Task brief:
Repeat precisely the span of lines below that opens with the line containing "Task: Expand the Packaging Box dropdown" and closes with the line containing "Image resolution: width=613", both included.

Provided data:
=-=-=-=-=
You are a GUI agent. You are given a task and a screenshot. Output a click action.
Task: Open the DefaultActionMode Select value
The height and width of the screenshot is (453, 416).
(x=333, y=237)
=-=-=-=-=
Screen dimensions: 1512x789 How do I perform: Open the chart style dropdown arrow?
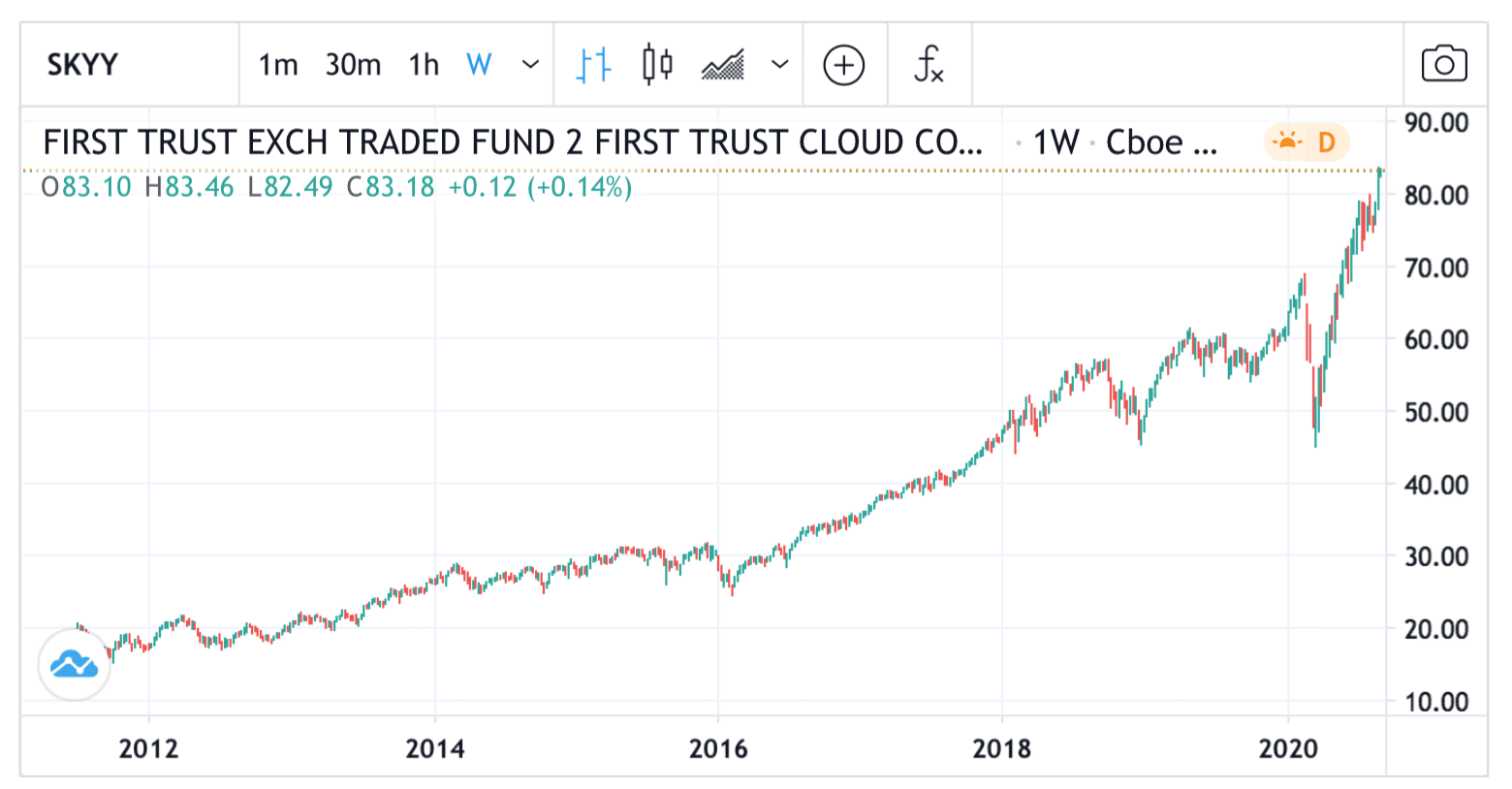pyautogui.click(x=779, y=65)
=-=-=-=-=
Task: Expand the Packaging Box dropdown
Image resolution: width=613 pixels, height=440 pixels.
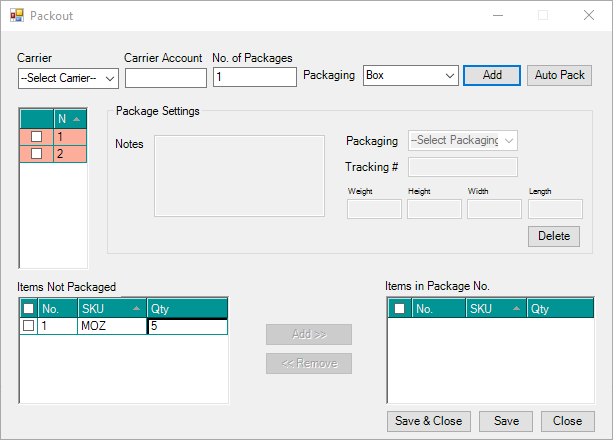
=-=-=-=-=
Your response:
Task: Expand the Packaging Box dropdown
Image resolution: width=613 pixels, height=440 pixels.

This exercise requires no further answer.